Write out every line of the material below word for word, leaving out the pictures.

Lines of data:
_ _ _ _ _

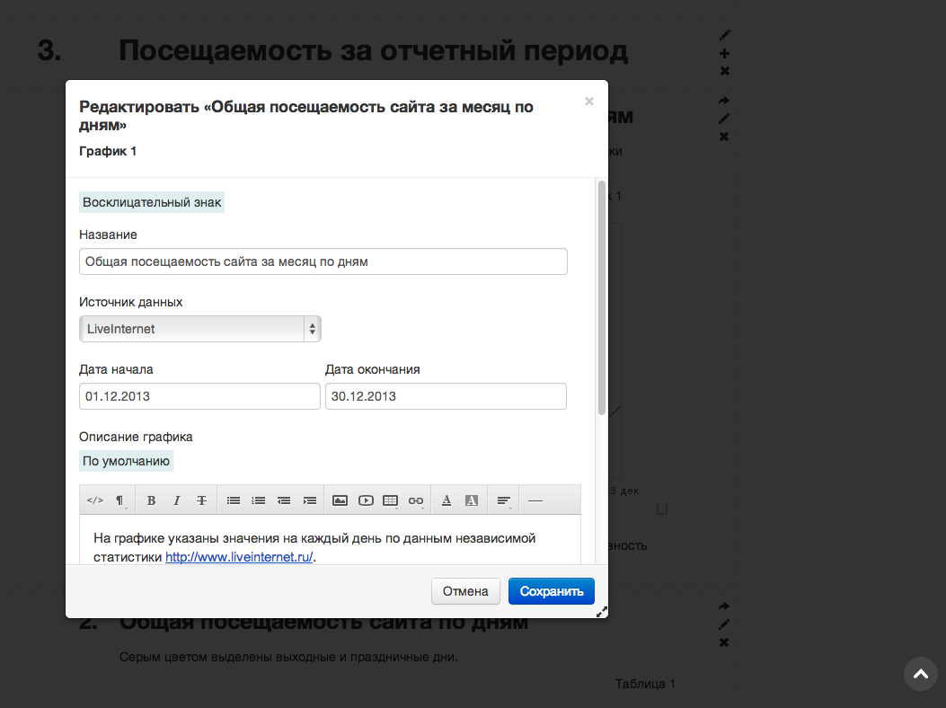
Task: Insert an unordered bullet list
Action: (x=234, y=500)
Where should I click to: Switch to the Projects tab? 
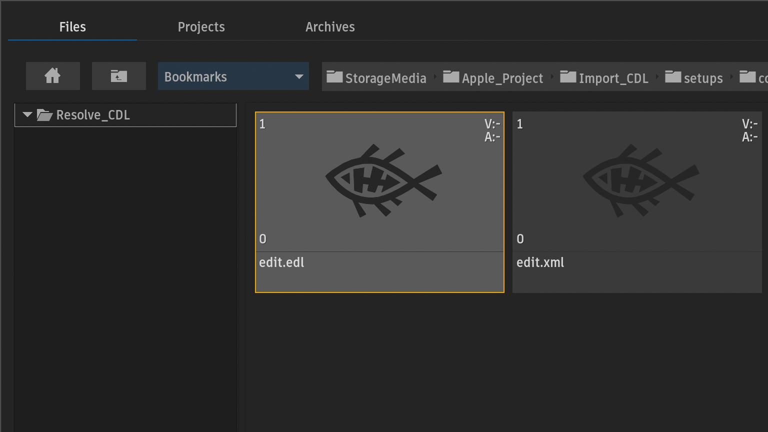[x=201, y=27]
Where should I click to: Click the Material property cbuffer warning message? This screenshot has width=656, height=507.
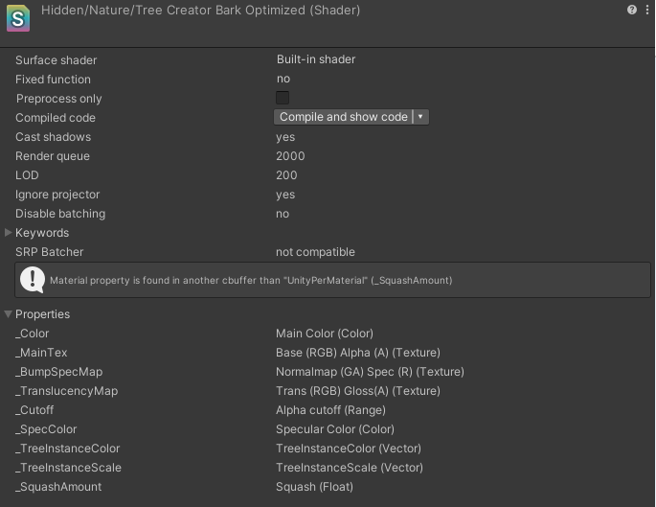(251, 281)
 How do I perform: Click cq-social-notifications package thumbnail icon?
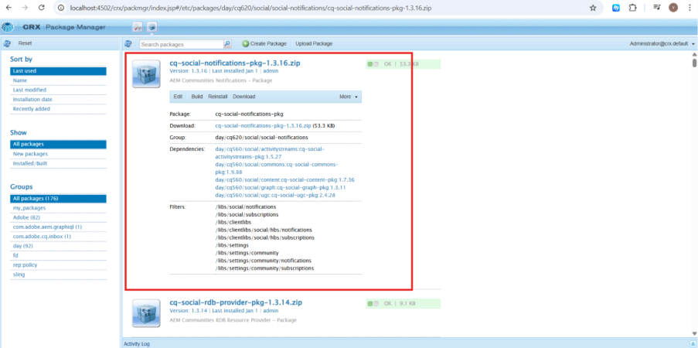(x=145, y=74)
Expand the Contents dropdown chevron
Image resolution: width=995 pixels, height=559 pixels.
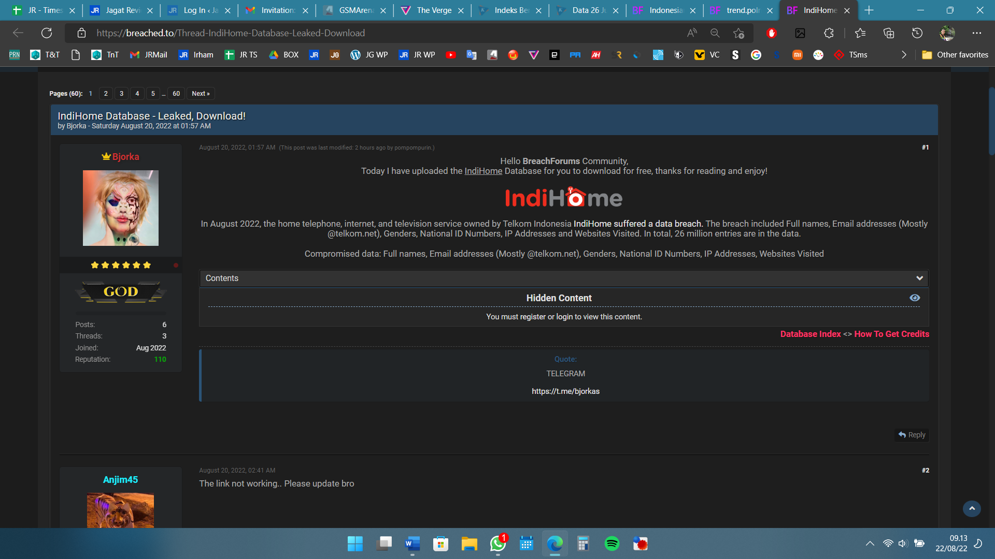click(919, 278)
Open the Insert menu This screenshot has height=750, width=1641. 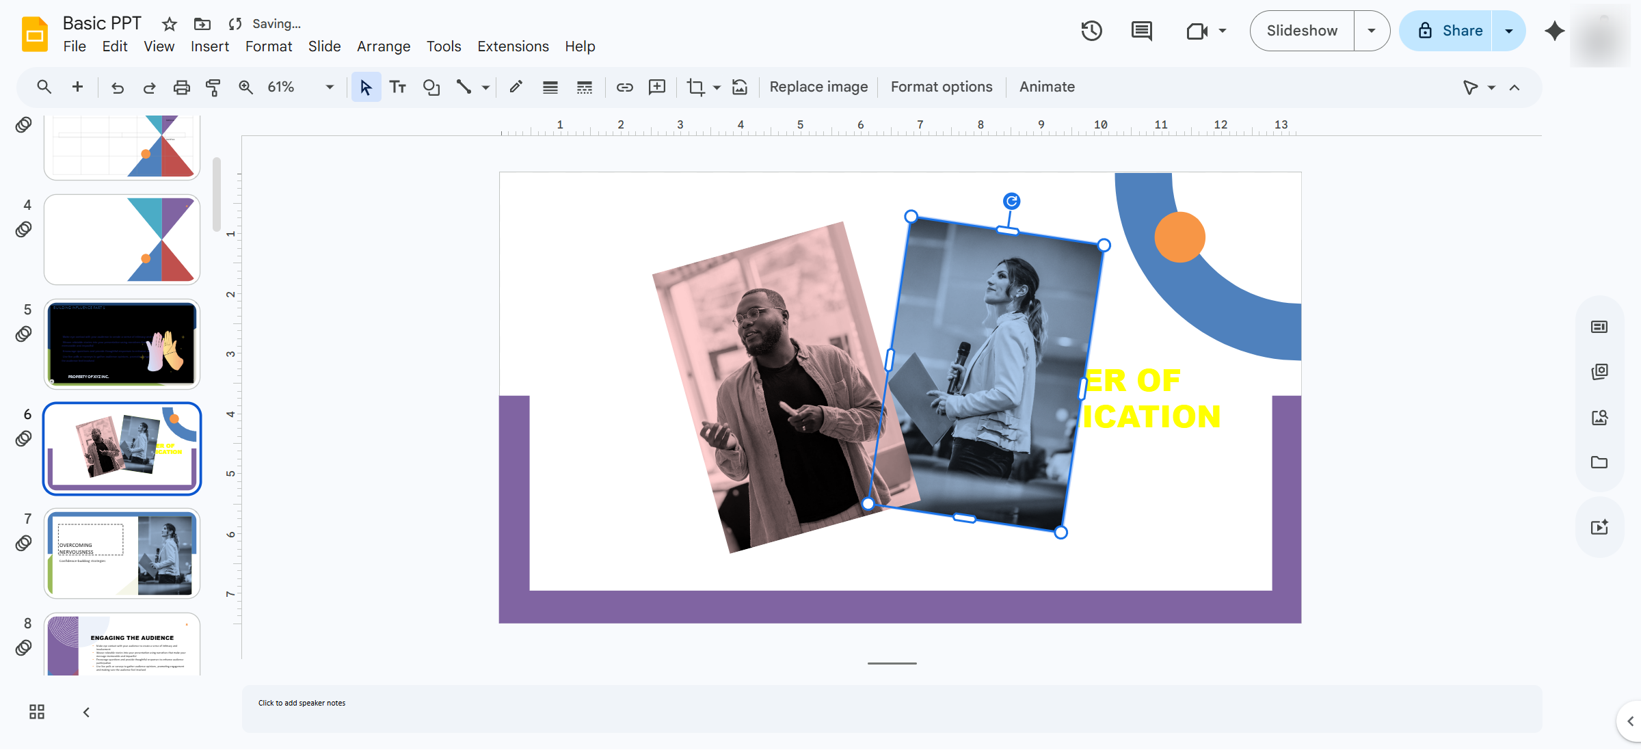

_ _ _ _ _

Answer to this exercise:
Task: Insert an unordered bullet list
Action: (x=234, y=500)
Where should I click to: Switch to the Projects tab? 
[x=201, y=27]
Where should I click to: Click the Material property cbuffer warning message? This screenshot has width=656, height=507.
(251, 281)
 How do I perform: Click cq-social-notifications package thumbnail icon?
(x=145, y=74)
Expand the Contents dropdown chevron
Image resolution: width=995 pixels, height=559 pixels.
click(919, 278)
Open the Insert menu This screenshot has height=750, width=1641. 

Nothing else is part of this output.